» Your assignment: Your output should consist of every record, copied exactly.

=-=-=

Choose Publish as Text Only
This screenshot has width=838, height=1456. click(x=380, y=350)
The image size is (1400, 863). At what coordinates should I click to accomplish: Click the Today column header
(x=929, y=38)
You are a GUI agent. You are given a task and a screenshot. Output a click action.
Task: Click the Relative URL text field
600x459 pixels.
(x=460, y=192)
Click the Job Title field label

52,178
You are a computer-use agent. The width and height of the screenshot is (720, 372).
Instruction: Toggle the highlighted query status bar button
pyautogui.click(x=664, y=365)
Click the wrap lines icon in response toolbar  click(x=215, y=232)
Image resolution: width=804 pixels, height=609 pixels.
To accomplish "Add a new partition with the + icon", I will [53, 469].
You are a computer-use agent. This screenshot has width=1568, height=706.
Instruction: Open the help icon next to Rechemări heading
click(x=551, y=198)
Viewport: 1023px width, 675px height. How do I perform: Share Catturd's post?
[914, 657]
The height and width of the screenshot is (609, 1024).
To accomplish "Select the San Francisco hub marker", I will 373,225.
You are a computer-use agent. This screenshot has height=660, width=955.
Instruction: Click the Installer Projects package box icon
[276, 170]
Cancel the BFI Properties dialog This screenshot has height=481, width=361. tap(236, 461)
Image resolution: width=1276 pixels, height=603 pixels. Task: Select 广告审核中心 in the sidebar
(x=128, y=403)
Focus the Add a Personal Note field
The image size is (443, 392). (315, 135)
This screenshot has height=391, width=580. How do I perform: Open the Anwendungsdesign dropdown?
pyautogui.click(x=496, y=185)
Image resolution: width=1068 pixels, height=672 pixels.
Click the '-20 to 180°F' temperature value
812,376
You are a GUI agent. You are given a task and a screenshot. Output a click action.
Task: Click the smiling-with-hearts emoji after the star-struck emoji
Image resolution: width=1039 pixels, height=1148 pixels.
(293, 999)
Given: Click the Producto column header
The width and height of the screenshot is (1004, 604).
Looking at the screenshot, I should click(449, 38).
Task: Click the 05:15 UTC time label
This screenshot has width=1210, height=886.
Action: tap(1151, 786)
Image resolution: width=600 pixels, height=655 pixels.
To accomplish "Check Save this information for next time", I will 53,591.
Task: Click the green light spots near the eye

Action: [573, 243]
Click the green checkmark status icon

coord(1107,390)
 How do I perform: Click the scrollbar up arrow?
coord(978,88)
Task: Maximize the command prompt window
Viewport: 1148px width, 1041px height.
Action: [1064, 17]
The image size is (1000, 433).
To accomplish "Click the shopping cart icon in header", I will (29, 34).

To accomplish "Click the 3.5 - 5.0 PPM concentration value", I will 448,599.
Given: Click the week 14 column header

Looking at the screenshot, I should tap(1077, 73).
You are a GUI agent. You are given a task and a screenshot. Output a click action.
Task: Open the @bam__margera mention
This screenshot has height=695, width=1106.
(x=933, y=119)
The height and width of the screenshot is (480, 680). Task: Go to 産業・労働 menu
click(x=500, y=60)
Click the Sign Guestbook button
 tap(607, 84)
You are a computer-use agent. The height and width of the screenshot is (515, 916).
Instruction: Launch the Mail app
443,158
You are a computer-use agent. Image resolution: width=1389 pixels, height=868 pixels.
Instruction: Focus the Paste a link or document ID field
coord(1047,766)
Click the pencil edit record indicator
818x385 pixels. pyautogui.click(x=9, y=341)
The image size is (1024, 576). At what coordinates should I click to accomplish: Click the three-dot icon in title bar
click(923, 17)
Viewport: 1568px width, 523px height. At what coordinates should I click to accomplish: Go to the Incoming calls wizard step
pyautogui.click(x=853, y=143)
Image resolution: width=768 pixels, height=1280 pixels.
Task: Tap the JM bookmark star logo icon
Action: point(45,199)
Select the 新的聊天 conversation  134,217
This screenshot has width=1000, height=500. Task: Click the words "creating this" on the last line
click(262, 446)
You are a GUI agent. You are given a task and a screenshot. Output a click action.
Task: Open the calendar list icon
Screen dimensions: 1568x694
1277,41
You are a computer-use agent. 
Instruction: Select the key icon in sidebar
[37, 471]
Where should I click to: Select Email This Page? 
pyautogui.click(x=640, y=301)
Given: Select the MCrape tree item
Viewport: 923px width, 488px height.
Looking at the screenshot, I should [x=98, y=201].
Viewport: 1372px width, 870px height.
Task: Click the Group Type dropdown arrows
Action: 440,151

=-=-=

» Answer below:
Choose Publish as Text Only
This screenshot has width=838, height=1456. click(x=380, y=350)
The image size is (1400, 863). At what coordinates should I click to accomplish: Click the Today column header
(x=929, y=38)
You are a GUI agent. You are given a task and a screenshot. Output a click action.
Task: Click the Relative URL text field
600x459 pixels.
(x=460, y=192)
Click the Job Title field label

52,178
You are a computer-use agent. The width and height of the screenshot is (720, 372).
Instruction: Toggle the highlighted query status bar button
pyautogui.click(x=664, y=365)
Click the wrap lines icon in response toolbar  click(x=215, y=232)
Image resolution: width=804 pixels, height=609 pixels.
To accomplish "Add a new partition with the + icon", I will [53, 469].
You are a computer-use agent. This screenshot has width=1568, height=706.
Instruction: Open the help icon next to Rechemări heading
click(x=551, y=198)
Viewport: 1023px width, 675px height. How do I perform: Share Catturd's post?
[914, 657]
The height and width of the screenshot is (609, 1024).
To accomplish "Select the San Francisco hub marker", I will 373,225.
You are a computer-use agent. This screenshot has height=660, width=955.
Instruction: Click the Installer Projects package box icon
[276, 170]
Cancel the BFI Properties dialog This screenshot has height=481, width=361. tap(236, 461)
Image resolution: width=1276 pixels, height=603 pixels. Task: Select 广告审核中心 in the sidebar
(x=128, y=403)
Focus the Add a Personal Note field
The image size is (443, 392). (315, 135)
This screenshot has height=391, width=580. How do I perform: Open the Anwendungsdesign dropdown?
pyautogui.click(x=496, y=185)
Image resolution: width=1068 pixels, height=672 pixels.
Click the '-20 to 180°F' temperature value
812,376
You are a GUI agent. You are given a task and a screenshot. Output a click action.
Task: Click the smiling-with-hearts emoji after the star-struck emoji
Image resolution: width=1039 pixels, height=1148 pixels.
(293, 999)
Given: Click the Producto column header
The width and height of the screenshot is (1004, 604).
Looking at the screenshot, I should click(449, 38).
Task: Click the 05:15 UTC time label
This screenshot has width=1210, height=886.
Action: tap(1151, 786)
Image resolution: width=600 pixels, height=655 pixels.
To accomplish "Check Save this information for next time", I will 53,591.
Task: Click the green light spots near the eye

Action: [573, 243]
Click the green checkmark status icon

coord(1107,390)
 How do I perform: Click the scrollbar up arrow?
coord(978,88)
Task: Maximize the command prompt window
Viewport: 1148px width, 1041px height.
Action: [1064, 17]
The image size is (1000, 433).
To accomplish "Click the shopping cart icon in header", I will (29, 34).

To accomplish "Click the 3.5 - 5.0 PPM concentration value", I will 448,599.
Given: Click the week 14 column header

Looking at the screenshot, I should tap(1077, 73).
You are a GUI agent. You are given a task and a screenshot. Output a click action.
Task: Open the @bam__margera mention
This screenshot has height=695, width=1106.
(x=933, y=119)
The height and width of the screenshot is (480, 680). Task: Go to 産業・労働 menu
click(x=500, y=60)
Click the Sign Guestbook button
 tap(607, 84)
You are a computer-use agent. The height and width of the screenshot is (515, 916).
Instruction: Launch the Mail app
443,158
You are a computer-use agent. Image resolution: width=1389 pixels, height=868 pixels.
Instruction: Focus the Paste a link or document ID field
coord(1047,766)
Click the pencil edit record indicator
818x385 pixels. pyautogui.click(x=9, y=341)
The image size is (1024, 576). At what coordinates should I click to accomplish: Click the three-dot icon in title bar
click(923, 17)
Viewport: 1568px width, 523px height. At what coordinates should I click to accomplish: Go to the Incoming calls wizard step
pyautogui.click(x=853, y=143)
Image resolution: width=768 pixels, height=1280 pixels.
Task: Tap the JM bookmark star logo icon
Action: point(45,199)
Select the 新的聊天 conversation  134,217
This screenshot has width=1000, height=500. Task: Click the words "creating this" on the last line
click(262, 446)
You are a GUI agent. You are given a task and a screenshot. Output a click action.
Task: Open the calendar list icon
Screen dimensions: 1568x694
1277,41
You are a computer-use agent. 
Instruction: Select the key icon in sidebar
[37, 471]
Where should I click to: Select Email This Page? 
pyautogui.click(x=640, y=301)
Given: Select the MCrape tree item
Viewport: 923px width, 488px height.
Looking at the screenshot, I should [x=98, y=201].
Viewport: 1372px width, 870px height.
Task: Click the Group Type dropdown arrows
Action: 440,151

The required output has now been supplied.